As a curiosity, in October 1975, when Peter Hammill, the leader of Van Der Graaf Generator, met them at a Van Der Graaf Generator live concert, and when he listened Pollen, he appreciated very much the album and the group. So, then he offered himself to write some letters for the group's next studio album. Unfortunately, that day never came. It seems that their record labels never reached an agreement one with each other.

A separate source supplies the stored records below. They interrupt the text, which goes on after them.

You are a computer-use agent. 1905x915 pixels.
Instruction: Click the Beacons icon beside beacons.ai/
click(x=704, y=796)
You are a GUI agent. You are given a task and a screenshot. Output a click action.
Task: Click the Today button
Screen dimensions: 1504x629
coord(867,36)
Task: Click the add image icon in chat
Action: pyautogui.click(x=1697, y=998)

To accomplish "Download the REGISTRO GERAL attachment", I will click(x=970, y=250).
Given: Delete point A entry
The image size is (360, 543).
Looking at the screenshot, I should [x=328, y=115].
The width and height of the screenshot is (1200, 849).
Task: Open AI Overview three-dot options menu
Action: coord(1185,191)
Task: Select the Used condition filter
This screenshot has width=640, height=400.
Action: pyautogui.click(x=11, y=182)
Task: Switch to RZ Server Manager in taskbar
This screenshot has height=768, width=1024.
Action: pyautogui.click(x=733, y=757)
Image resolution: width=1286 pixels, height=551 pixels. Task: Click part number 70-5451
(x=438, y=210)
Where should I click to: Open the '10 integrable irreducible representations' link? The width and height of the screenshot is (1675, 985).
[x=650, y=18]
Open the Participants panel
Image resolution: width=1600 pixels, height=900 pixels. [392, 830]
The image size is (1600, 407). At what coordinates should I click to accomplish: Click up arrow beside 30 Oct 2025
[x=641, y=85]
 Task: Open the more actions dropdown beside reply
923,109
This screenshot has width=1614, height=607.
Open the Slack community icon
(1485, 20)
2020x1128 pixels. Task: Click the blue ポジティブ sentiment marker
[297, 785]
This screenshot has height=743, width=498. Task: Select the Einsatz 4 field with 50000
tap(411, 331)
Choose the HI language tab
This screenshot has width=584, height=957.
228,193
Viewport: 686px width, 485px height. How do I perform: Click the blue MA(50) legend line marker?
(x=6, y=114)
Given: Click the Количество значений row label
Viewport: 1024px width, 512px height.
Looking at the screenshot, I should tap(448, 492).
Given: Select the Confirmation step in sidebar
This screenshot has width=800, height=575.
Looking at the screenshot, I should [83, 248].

Conclusion: With 'Pollen', we could see the born of a group with a blazing lyricism and also a deep romanticism. It would become one of the most important bands in the French progressive rock music scene, with some other compatriot bands, such as, Ange, Atoll and Magma. 'Pollen' is a good debut album, but is far from being as good as their following two studio albums. With 'Pollen' has born the seeds of what would be their second studio album 'The Strands Of The Future', more mature, and that vaulted Pulsar into the big leagues of the progressive French rock, and especially their third studio album 'Halloween', a concept album with an anguished romance and fantastic imagery, undoubtedly, their great masterpiece. Both albums are classics among the best releases from France in the 70's.